## PROBLEM TO WORK ON
Please rewrite the listing below, replacing "Screen dimensions" with "Display size" and changing nothing else. Leave the pictures out of your version.

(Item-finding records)
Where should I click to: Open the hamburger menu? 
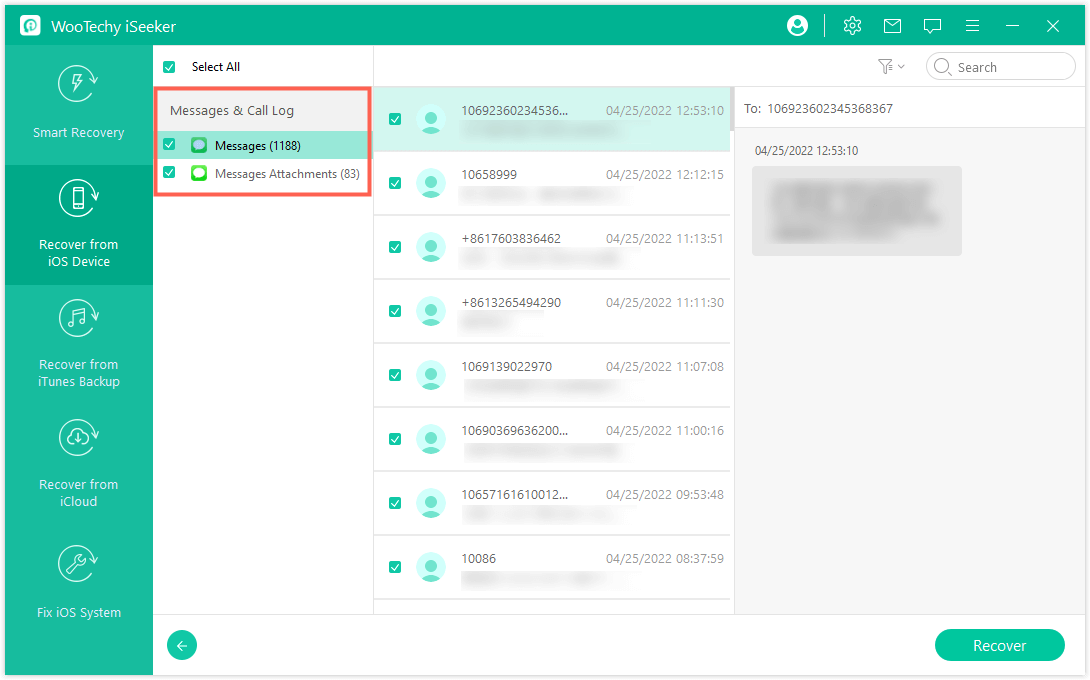972,25
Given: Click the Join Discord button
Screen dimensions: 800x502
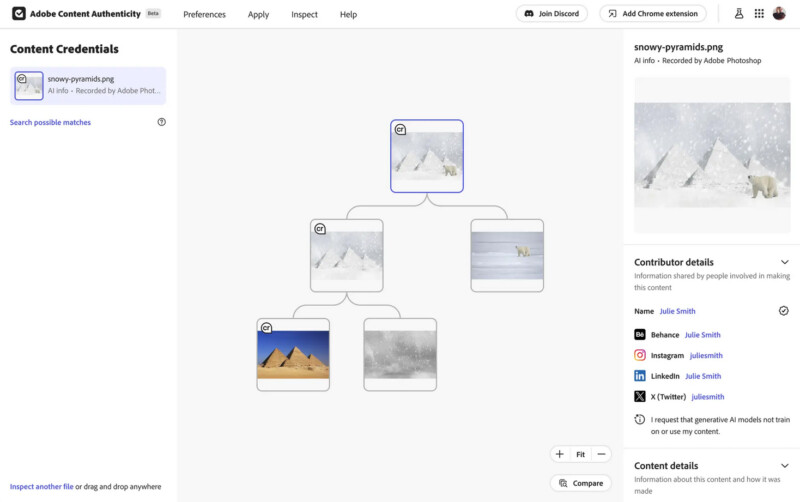Looking at the screenshot, I should point(552,14).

## EXERCISE SOLUTION
Where should I click to: Open the hamburger menu? 
972,25
Given: Click the Join Discord button
Display size: 800x502
Looking at the screenshot, I should point(552,14).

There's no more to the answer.